[Data — start]
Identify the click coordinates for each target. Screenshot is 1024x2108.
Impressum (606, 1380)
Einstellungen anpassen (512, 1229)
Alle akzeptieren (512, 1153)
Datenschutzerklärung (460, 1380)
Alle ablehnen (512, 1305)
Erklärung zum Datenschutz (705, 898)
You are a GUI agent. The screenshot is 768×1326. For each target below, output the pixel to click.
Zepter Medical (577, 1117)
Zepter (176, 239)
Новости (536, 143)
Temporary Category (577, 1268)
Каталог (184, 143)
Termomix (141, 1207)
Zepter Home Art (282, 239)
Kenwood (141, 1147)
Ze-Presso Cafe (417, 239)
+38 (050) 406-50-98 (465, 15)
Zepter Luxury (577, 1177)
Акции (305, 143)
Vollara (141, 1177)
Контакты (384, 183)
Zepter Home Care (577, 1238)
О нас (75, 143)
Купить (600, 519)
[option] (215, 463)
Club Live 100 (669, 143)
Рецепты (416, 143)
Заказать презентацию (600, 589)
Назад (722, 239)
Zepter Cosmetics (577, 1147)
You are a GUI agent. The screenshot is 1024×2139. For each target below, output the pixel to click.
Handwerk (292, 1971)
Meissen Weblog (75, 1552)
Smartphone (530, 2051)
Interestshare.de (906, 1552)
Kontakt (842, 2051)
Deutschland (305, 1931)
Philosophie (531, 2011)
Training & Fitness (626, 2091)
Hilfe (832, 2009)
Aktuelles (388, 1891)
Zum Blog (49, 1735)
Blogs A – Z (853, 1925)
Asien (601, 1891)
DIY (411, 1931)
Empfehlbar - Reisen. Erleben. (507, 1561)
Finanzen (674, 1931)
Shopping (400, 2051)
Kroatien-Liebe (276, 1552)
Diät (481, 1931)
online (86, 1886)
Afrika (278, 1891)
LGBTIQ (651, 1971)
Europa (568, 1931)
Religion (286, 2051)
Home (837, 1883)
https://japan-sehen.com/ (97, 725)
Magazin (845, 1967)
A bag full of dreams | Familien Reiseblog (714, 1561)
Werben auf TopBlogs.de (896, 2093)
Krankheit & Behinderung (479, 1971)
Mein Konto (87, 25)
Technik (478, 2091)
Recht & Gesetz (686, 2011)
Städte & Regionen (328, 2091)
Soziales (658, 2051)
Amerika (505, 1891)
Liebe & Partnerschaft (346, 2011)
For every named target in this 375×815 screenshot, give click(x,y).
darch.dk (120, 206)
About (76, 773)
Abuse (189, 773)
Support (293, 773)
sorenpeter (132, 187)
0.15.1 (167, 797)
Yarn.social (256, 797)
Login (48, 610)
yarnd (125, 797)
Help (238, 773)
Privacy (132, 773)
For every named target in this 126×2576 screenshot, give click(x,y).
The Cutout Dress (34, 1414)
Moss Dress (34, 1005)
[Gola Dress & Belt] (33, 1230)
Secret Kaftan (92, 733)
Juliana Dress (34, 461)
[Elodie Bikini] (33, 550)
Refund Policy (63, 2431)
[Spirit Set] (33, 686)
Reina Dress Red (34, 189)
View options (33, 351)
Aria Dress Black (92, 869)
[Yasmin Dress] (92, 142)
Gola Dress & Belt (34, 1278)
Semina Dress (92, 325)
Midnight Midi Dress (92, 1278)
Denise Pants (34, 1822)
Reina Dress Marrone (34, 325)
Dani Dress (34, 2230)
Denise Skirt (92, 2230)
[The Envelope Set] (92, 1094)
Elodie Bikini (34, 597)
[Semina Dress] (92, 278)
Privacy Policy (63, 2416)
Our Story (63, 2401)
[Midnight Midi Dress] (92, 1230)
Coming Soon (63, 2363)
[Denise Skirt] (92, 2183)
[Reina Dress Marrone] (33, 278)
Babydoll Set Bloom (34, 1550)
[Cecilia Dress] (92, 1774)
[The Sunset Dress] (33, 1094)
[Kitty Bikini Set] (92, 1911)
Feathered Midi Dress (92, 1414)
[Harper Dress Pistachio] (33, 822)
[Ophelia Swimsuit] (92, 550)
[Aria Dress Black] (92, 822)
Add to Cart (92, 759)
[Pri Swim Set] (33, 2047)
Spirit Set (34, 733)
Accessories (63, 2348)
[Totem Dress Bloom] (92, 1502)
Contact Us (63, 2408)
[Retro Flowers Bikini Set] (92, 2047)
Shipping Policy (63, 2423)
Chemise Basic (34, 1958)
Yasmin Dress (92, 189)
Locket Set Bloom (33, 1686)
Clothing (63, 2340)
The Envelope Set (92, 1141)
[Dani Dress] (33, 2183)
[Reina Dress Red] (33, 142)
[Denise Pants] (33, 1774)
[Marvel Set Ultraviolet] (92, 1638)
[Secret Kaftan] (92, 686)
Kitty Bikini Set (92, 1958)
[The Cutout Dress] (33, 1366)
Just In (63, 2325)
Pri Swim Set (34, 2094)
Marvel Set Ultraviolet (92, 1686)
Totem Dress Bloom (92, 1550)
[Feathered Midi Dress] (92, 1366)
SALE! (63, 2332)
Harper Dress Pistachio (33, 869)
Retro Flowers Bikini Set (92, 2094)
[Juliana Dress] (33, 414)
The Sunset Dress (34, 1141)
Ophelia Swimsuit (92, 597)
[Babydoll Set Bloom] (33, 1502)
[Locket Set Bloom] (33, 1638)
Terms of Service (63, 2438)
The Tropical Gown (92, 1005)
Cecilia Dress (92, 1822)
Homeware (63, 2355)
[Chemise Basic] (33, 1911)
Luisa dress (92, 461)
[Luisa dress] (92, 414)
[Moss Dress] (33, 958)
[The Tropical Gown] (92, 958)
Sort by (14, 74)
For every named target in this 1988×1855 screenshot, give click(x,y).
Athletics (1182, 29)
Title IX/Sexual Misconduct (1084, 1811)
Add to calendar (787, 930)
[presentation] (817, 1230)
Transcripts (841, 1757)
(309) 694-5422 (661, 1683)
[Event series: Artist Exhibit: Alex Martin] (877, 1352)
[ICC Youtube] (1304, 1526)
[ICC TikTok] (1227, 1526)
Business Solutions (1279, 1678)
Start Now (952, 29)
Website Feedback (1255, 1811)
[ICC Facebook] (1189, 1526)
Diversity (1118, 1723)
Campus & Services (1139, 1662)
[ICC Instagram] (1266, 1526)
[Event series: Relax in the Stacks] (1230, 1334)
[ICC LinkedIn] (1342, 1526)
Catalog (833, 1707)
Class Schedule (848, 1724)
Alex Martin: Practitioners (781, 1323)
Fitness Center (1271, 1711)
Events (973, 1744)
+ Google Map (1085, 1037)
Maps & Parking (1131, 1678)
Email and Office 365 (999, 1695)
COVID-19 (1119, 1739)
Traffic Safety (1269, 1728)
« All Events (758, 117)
[Data — finish]
Exercise aim.
Every line in the data that holds the string "give" should be returned.

Written reply.
For every named target in this 375×815 screenshot, give click(x,y).
For every named target in this 126×2576 screenshot, give click(x,y).
For every named target in this 1988×1855 screenshot, give click(x,y).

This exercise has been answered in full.